━━━ ENTRIES PROVIDED ━━━
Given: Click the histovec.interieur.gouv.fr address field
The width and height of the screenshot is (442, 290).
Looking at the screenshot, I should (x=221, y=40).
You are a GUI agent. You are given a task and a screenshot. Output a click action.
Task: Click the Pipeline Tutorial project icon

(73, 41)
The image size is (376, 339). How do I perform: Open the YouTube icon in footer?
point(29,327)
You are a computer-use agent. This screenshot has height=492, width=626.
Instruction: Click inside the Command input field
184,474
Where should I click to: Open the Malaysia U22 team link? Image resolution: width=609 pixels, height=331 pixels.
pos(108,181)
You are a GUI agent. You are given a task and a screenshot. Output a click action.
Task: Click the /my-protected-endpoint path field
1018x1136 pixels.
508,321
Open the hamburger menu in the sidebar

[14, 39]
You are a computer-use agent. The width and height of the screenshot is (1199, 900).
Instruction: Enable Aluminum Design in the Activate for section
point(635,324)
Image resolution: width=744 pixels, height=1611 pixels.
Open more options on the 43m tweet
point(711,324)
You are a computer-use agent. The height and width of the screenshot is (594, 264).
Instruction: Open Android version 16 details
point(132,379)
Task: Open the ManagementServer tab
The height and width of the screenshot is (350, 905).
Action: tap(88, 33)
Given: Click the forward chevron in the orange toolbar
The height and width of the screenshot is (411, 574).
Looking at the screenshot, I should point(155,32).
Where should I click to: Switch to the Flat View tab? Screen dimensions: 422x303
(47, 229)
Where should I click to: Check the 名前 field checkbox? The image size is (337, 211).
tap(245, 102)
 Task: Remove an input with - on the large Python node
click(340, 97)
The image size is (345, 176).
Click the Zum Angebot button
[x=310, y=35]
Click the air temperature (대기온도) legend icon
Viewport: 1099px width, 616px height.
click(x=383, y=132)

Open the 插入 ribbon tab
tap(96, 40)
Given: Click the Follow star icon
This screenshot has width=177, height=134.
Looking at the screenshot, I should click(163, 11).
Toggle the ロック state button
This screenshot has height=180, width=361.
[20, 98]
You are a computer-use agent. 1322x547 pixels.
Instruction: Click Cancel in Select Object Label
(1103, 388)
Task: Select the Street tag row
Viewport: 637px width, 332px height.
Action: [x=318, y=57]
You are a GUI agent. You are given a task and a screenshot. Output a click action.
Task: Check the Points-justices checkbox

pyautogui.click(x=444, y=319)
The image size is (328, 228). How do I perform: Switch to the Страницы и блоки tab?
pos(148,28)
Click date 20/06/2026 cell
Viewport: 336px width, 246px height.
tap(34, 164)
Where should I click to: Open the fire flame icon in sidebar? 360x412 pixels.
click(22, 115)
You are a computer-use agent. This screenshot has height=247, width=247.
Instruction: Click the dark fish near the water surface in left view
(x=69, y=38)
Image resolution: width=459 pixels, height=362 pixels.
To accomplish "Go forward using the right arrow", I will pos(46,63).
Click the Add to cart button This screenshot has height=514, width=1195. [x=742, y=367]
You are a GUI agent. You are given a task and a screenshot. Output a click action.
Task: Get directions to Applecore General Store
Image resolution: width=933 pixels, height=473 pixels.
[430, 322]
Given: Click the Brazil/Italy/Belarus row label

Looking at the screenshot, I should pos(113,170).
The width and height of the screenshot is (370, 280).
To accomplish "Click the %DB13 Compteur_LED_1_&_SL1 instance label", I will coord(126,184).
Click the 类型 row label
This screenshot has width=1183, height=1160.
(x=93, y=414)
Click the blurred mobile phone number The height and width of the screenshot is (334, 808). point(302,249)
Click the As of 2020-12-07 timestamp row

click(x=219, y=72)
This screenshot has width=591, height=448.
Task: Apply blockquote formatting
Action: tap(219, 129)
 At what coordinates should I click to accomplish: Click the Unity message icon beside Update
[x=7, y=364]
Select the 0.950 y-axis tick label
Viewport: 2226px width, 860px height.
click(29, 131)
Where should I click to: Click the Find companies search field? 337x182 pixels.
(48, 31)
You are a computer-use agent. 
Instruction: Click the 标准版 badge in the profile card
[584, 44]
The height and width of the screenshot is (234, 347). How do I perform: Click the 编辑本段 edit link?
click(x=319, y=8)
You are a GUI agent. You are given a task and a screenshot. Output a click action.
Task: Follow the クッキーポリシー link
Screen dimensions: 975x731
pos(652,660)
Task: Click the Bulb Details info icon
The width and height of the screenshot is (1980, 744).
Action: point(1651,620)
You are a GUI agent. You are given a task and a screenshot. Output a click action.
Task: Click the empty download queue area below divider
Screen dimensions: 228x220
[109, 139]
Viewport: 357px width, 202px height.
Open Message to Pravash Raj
━━━
### WHAT THIS TASK INVOLVES
Print out all the entries above exactly.

### RESPONSE FOR THIS EXERCISE
Given: Click the histovec.interieur.gouv.fr address field
The width and height of the screenshot is (442, 290).
Looking at the screenshot, I should (x=221, y=40).
You are a GUI agent. You are given a task and a screenshot. Output a click action.
Task: Click the Pipeline Tutorial project icon

(73, 41)
The image size is (376, 339). How do I perform: Open the YouTube icon in footer?
point(29,327)
You are a computer-use agent. This screenshot has height=492, width=626.
Instruction: Click inside the Command input field
184,474
Where should I click to: Open the Malaysia U22 team link? Image resolution: width=609 pixels, height=331 pixels.
pos(108,181)
You are a GUI agent. You are given a task and a screenshot. Output a click action.
Task: Click the /my-protected-endpoint path field
1018x1136 pixels.
508,321
Open the hamburger menu in the sidebar

[14, 39]
You are a computer-use agent. The width and height of the screenshot is (1199, 900).
Instruction: Enable Aluminum Design in the Activate for section
point(635,324)
Image resolution: width=744 pixels, height=1611 pixels.
Open more options on the 43m tweet
point(711,324)
You are a computer-use agent. The height and width of the screenshot is (594, 264).
Instruction: Open Android version 16 details
point(132,379)
Task: Open the ManagementServer tab
The height and width of the screenshot is (350, 905).
Action: tap(88, 33)
Given: Click the forward chevron in the orange toolbar
The height and width of the screenshot is (411, 574).
Looking at the screenshot, I should point(155,32).
Where should I click to: Switch to the Flat View tab? Screen dimensions: 422x303
(47, 229)
Where should I click to: Check the 名前 field checkbox? The image size is (337, 211).
tap(245, 102)
 Task: Remove an input with - on the large Python node
click(340, 97)
The image size is (345, 176).
Click the Zum Angebot button
[x=310, y=35]
Click the air temperature (대기온도) legend icon
Viewport: 1099px width, 616px height.
click(x=383, y=132)

Open the 插入 ribbon tab
tap(96, 40)
Given: Click the Follow star icon
This screenshot has width=177, height=134.
Looking at the screenshot, I should click(163, 11).
Toggle the ロック state button
This screenshot has height=180, width=361.
[20, 98]
You are a computer-use agent. 1322x547 pixels.
Instruction: Click Cancel in Select Object Label
(1103, 388)
Task: Select the Street tag row
Viewport: 637px width, 332px height.
Action: [x=318, y=57]
You are a GUI agent. You are given a task and a screenshot. Output a click action.
Task: Check the Points-justices checkbox

pyautogui.click(x=444, y=319)
The image size is (328, 228). How do I perform: Switch to the Страницы и блоки tab?
pos(148,28)
Click date 20/06/2026 cell
Viewport: 336px width, 246px height.
tap(34, 164)
Where should I click to: Open the fire flame icon in sidebar? 360x412 pixels.
click(22, 115)
You are a computer-use agent. This screenshot has height=247, width=247.
Instruction: Click the dark fish near the water surface in left view
(x=69, y=38)
Image resolution: width=459 pixels, height=362 pixels.
To accomplish "Go forward using the right arrow", I will pos(46,63).
Click the Add to cart button This screenshot has height=514, width=1195. [x=742, y=367]
You are a GUI agent. You are given a task and a screenshot. Output a click action.
Task: Get directions to Applecore General Store
Image resolution: width=933 pixels, height=473 pixels.
[430, 322]
Given: Click the Brazil/Italy/Belarus row label

Looking at the screenshot, I should pos(113,170).
The width and height of the screenshot is (370, 280).
To accomplish "Click the %DB13 Compteur_LED_1_&_SL1 instance label", I will coord(126,184).
Click the 类型 row label
This screenshot has width=1183, height=1160.
(x=93, y=414)
Click the blurred mobile phone number The height and width of the screenshot is (334, 808). point(302,249)
Click the As of 2020-12-07 timestamp row

click(x=219, y=72)
This screenshot has width=591, height=448.
Task: Apply blockquote formatting
Action: tap(219, 129)
 At what coordinates should I click to accomplish: Click the Unity message icon beside Update
[x=7, y=364]
Select the 0.950 y-axis tick label
Viewport: 2226px width, 860px height.
click(29, 131)
Where should I click to: Click the Find companies search field? 337x182 pixels.
(48, 31)
You are a computer-use agent. 
Instruction: Click the 标准版 badge in the profile card
[584, 44]
The height and width of the screenshot is (234, 347). How do I perform: Click the 编辑本段 edit link?
click(x=319, y=8)
You are a GUI agent. You are given a task and a screenshot. Output a click action.
Task: Follow the クッキーポリシー link
Screen dimensions: 975x731
pos(652,660)
Task: Click the Bulb Details info icon
The width and height of the screenshot is (1980, 744).
Action: point(1651,620)
You are a GUI agent. You are given a task and a screenshot. Output a click action.
Task: Click the empty download queue area below divider
Screen dimensions: 228x220
[109, 139]
Viewport: 357px width, 202px height.
Open Message to Pravash Raj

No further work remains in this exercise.